The USCG has said, for example, that information collected through NAIS is “combined with other government intelligence and surveillance information to form a holistic, over-arching view of maritime traffic.” What this practice entails is not fully known. The USCG has not divulged the specific agencies and entities to which it discloses real-time data, nor has it explained how such data is stored, analyzed, or combined with other intelligence.
The USCG has also indicated that NAIS data is used to “detect anomalies, monitor suspicious vessels, and pinpoint the location of potential threats.” This raises questions as to how anomalies, suspicious vessels, and potential threats are identified; who makes such identifications; and what effect these designations carry.
On March 28, 2016, after successfully obtaining nearly 2,500 pages of documents on NAIS, EPIC settled its FOIA case against the Coast Guard and the DHS. All NAIS documents obtained by EPIC can be found below under “Freedom of Information Act Documents.”
EPIC opposes government databases of personal data that fail to comply with federal privacy laws.

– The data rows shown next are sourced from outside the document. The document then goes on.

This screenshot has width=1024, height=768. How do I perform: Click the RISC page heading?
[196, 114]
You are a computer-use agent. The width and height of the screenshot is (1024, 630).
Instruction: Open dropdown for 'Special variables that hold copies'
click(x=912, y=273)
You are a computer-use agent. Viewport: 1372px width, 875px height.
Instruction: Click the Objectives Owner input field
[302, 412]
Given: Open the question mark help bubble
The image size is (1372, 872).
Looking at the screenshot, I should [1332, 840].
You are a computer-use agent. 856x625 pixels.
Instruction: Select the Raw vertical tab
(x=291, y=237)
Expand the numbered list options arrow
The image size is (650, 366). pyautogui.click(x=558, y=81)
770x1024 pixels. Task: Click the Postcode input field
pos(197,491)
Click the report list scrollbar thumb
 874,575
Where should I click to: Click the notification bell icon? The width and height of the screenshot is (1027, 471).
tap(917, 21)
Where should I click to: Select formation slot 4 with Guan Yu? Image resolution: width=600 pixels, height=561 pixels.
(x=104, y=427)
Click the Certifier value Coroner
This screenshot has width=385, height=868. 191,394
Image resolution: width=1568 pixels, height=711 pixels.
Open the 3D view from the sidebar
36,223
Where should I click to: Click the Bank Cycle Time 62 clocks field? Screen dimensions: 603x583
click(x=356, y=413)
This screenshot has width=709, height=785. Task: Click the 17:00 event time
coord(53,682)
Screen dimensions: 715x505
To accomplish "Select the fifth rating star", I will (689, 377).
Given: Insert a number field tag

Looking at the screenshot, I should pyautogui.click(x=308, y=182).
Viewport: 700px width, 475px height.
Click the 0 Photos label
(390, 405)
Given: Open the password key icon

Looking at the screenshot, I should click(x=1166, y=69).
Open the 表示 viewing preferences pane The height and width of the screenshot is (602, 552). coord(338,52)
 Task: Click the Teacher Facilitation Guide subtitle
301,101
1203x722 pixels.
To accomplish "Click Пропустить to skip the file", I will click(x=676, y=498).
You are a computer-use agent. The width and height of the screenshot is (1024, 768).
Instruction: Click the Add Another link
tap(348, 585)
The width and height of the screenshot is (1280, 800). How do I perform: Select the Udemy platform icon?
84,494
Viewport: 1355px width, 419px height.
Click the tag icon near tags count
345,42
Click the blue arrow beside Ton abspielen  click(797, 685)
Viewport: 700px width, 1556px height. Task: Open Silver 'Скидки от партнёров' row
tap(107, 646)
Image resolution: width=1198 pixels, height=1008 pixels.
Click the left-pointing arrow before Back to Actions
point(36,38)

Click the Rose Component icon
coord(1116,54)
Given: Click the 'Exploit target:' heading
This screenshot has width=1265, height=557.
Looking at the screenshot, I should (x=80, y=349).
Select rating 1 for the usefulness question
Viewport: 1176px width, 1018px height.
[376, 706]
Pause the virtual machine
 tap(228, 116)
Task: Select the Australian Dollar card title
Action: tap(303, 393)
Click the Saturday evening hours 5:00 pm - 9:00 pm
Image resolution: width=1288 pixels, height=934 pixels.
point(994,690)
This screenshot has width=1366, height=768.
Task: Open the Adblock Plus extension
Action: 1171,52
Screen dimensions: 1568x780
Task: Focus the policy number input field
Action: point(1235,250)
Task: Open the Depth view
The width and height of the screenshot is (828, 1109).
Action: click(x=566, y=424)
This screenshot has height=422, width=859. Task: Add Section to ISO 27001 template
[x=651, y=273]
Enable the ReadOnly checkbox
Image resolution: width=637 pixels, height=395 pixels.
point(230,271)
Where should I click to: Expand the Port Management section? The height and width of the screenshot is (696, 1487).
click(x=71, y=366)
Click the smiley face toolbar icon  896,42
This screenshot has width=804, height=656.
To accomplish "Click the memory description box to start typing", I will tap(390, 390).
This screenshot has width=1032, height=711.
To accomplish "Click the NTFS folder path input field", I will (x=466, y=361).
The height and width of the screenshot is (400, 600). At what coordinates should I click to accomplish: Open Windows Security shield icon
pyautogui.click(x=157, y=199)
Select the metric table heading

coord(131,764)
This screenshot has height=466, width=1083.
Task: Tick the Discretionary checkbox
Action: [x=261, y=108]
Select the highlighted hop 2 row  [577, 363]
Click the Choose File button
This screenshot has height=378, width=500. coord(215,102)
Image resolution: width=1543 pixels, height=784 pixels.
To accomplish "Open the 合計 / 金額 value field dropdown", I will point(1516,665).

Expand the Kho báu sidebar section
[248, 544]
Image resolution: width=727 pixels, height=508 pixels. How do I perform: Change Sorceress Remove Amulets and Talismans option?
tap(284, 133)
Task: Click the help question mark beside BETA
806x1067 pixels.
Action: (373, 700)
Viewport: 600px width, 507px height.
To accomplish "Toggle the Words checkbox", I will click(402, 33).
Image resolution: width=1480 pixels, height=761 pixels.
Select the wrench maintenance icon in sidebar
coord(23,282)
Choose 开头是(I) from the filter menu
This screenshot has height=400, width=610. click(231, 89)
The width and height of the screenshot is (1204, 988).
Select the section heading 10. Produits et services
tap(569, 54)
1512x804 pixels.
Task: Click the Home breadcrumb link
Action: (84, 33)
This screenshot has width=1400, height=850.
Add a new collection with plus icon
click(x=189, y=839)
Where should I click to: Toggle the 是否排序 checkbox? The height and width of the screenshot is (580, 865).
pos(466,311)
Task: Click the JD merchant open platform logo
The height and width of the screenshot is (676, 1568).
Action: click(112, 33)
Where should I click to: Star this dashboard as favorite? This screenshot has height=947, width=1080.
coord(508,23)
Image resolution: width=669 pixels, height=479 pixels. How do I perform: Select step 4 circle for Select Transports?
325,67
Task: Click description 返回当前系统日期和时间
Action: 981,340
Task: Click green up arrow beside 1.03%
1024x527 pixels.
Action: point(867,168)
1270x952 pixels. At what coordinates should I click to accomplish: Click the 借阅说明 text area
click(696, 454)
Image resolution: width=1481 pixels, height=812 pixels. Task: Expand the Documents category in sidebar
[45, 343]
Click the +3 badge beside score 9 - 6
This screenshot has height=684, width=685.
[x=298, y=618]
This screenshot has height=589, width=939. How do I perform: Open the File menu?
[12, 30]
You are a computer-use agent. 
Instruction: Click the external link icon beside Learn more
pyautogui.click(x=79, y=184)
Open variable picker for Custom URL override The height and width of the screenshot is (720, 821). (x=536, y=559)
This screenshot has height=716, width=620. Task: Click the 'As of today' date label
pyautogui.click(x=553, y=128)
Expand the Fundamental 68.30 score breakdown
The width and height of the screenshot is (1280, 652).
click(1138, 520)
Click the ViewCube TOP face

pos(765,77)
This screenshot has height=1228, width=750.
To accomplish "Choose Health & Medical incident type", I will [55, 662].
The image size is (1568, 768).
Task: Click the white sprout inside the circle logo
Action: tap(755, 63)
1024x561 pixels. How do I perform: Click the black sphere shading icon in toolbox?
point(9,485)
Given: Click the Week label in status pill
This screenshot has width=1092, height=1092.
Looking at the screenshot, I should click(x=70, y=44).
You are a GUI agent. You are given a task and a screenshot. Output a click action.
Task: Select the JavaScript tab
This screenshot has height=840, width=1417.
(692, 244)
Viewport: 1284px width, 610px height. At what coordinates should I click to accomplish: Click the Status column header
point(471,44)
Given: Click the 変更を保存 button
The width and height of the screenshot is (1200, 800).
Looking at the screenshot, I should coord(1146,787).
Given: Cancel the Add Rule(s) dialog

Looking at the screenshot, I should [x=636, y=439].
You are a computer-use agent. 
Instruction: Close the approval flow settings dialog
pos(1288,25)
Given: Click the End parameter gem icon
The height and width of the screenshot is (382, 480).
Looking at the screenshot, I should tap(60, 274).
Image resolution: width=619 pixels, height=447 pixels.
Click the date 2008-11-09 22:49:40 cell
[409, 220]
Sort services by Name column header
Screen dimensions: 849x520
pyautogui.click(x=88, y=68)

The Privacy Act of 1974 requires all federal agencies that maintain a system of records to publish the details of such record systems in the Federal Register. The publication must describe the intended uses of the system, the policies and practices governing the records, and the procedures agencies must follow to give individuals access to their records. The E-Government Act of 2002 requires agencies to perform Privacy Impact Assessments (“PIA”). PIAs are required when “developing or procuring information technology that collects, maintains, or disseminates information that is in an identifiable form” or “initiating a new collection of information” that contains identifiable information. The USCG and DHS have not published a Systems of Record Notice (“SORN”), as required by the Privacy Act of 1974, or Privacy Impact Assessments (“PIA”), required by the E-Government Act of 2002, regarding the NAIS.
The boating community is also alarmed about the NAIS program. Ralph Naranjo, a widelyregarded mariner, author, and former Vanderstar Chair at the U.S. Naval Academy, expresseddismay that “a sailor’s Good Samaritan effort to share location data will automatically enroll them in a data bank that tracks all of their movements.” In comments to the USCG regarding the agency’s dissemination of NAIS data, BoatU.S., “the nation’s largest organization of recreational boaters,” said that NAIS “raises questions as to who might wish to use [the] data and to what end,” and urged the agency to “narrowly confine the use of [the] data for safety and homeland security purposes.”
EPIC also has a strong interest in domestic surveillance. In 2013, EPIC sought—and later obtained—records revealing many of the capabilities of JLENS, a blimp-based U.S. Army surveillance system set to be deployed over Washington, DC. Also in 2013, EPIC testified before the Texas State Assembly on a privacy bill for telephone location data. EPIC’s testimony discussed GPS tracking and the need for clear rules governing location surveillance that satisfy Fourth Amendment standards, as well as the importance of public reporting and accountability.
EPIC has a particular interest in the impact of new surveillance technologies that have the capacity to enable warrantless, pervasive mass surveillance of the public by law enforcement agents. Justice Sonia Sotomayor addressed pervasive government surveillance of the sort performed with NAIS in a concurring opinion in U.S. v. Jones. Justice Sotomayor agreed with Justice Alito’s conclusion that “at the very least, ‘longer term GPS monitoring in investigations of most offenses impinges on expectations of privacy.'” Justice Sotomayor went even further, noting that “cases involving even short-term monitoring … require particular attention” because the “Government can store such records and efficiently mine them for information years into the future …. GPS monitoring is cheap … proceeds surreptitiously, [and] it evades the ordinary checks that constrain abusive law enforcement practices: ‘limited police resources and community hostility.'” Justice Sotomayor expressed concerns that the Government’s use of such technology might chill “associational and expressive freedoms,” and that it may be inappropriate to entrust “to the Executive, in the absence of any oversight from a coordinate branch, a tool so amenable to misuse.” Finally, Justice Sotomayor addressed the most pressing issue threatening Fourth Amendment protections: the third party doctrine, which states that “an individual has no reasonable expectation of privacy in information voluntarily disclosed to third parties.” Justice Sotomayor noted that “[t]his approach is ill suited to the digital age, in which people reveal a great deal of information about themselves to third parties in the course of carrying out mundane tasks.”